The ScrollManager (scroll_state.rs) tracks per-node scroll state:

  • AnimatedScrollState: Current offset, target offset, easing animation
  • ScrollbarState: Geometry for rendering (thumb_position_ratio, thumb_size_ratio, track_rect)
  • Handles smooth scrolling via easing functions
  • Hit-testing on scrollbar components (track, thumb, buttons)

The scroll offset flows from user input → ScrollManager → WebRender's external_scroll_offset / set_scroll_offset().

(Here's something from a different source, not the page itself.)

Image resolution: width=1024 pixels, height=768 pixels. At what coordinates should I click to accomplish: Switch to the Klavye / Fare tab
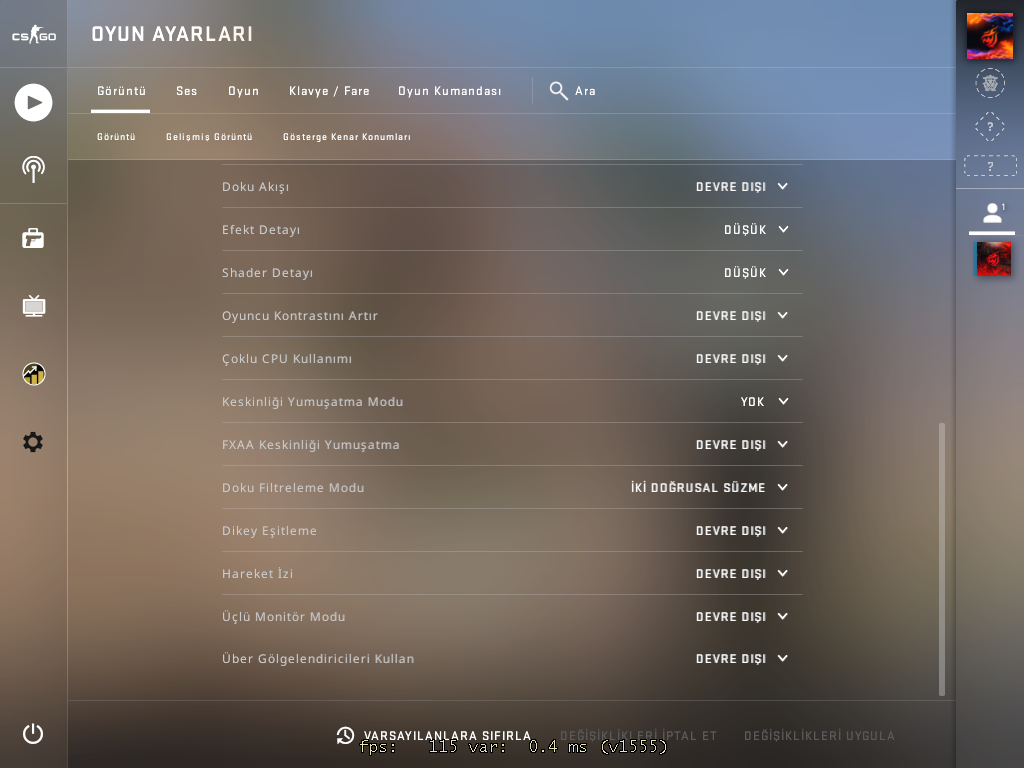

6. Summary: What Needs to Change

ComponentCurrent BehaviorCorrect Behavior
<html> UA CSSheight: auto → grows to contentheight: 100% → window size ✅ (already fixed)
apply_content_based_heightAlways expands height:auto nodes to contentSkip expansion when overflow: scroll/auto
compute_scrollbar_infoRuns after expansion, sees container≈contentRuns after correct sizing, sees container < content
PushScrollFrameclip_bounds = expanded body sizeclip_bounds = body's containing-block-derived size
Scrollbar thumbthumb_size_ratio ≈ 1.0 (useless)thumb_size_ratio = clip/content (functional)

The fix is in one place: calculate_layout_for_subtree() Phase 2.5. Don't call apply_content_based_height() for nodes with overflow: scroll/auto.